Dividends from Aim companies soared by almost a quarter in the first six months of the year amid signs the junior market is becoming increasingly attractive to investors looking for income, according to new figures out today.
Although a number of unusually large special dividends paid out by companies was partly responsible for the 23.9 per cent growth, even stripping those out the increase stood at almost 14 per cent according to financial data firm Link Group.
Inflation-beating payouts by Scottish firms including Edinburgh-based property investor Sigma, Iomart and Smart Metering Systems helped contribute to Aim’s record payout of £633 million during the first six months.
Among the larger-paying Aim sectors, the fastest underlying growth so far this year has come from healthcare, financials, industrial goods and support companies, but retailers paid out a fifth less year-on-year, thanks mainly to the bankruptcy of drinks retailer Conviviality.
Dividends from building material and construction firms also fell.
The current run rate of payouts means that in the 12 months to the end of June 2019, Aim’s dividends had almost exactly tripled since 2012, an annualised growth rate of 18.2 per cent.
By comparison, main market dividends grow 45 per cent over the same period, an annualised 5.9 per cent.
The Aim total over the past year is still relatively small however, only slightly exceeding the payout of Reckitt Benckiser, the 21st largest main-market dividend payer.
Even the main-market small-caps paid £4.8bn over the same period, four times the Aim total.
Michael Kempe, chief operating officer at Link, pointed out that fewer Aim companies pay dividends than their main-market counterparts as so many are “still in their early capital-hungry phase”.
“But not only has the proportion of Aim companies paying dividends risen, but those coming to market are doing so earlier, and those paying them are growing their dividends rapidly,” he said.
“Dividend growth matters because it lies at the heart of share valuations. The faster the growth rate, the higher the value. And the more visible the dividend stream, the more certain an investor can be about its value.
“It is obviously very hard to predict growth rates for young companies, but even the very presence of a dividend in the first place is a useful hygiene factor.”
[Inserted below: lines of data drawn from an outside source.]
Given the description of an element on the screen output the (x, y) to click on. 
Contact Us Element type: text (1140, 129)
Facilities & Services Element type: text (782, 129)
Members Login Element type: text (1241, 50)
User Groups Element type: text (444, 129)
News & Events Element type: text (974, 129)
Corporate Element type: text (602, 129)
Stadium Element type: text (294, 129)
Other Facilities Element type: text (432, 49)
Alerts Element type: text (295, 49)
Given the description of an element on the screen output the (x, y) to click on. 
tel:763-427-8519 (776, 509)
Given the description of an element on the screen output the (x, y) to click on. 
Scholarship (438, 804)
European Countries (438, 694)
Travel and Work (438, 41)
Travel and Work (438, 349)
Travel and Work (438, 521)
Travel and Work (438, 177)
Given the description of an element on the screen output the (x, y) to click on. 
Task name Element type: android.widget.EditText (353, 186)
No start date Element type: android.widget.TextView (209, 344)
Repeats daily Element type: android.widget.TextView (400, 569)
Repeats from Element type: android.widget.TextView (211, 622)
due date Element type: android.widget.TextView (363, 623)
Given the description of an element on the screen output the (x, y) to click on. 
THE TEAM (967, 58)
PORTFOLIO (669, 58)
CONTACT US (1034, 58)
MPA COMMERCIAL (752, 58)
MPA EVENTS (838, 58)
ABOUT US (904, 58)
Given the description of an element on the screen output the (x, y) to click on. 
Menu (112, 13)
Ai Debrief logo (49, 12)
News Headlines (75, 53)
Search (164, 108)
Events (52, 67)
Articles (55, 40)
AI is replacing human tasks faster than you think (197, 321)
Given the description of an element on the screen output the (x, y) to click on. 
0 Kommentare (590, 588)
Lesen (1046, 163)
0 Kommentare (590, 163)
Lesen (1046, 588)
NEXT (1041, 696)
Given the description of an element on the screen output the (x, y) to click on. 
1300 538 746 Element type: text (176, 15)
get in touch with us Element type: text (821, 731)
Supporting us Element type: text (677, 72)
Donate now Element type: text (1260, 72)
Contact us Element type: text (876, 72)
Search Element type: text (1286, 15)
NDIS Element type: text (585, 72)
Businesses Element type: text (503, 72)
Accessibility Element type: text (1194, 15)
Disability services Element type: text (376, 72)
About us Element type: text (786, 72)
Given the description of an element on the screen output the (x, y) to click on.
Over the coming 12 months, Aim stocks are expected to yield a collective 1.5 per cent, up from 1.2 per cent this time last year, owing to a combination of lower share prices and growing payouts.
If, however, companies that do not pay a dividend at all are excluded, the yield of those that do will be 2.5 per cent, only slightly behind the 3.1 per cent from the mid-caps on the main market. The FTSE 100 collectively yields 4.5 per cent.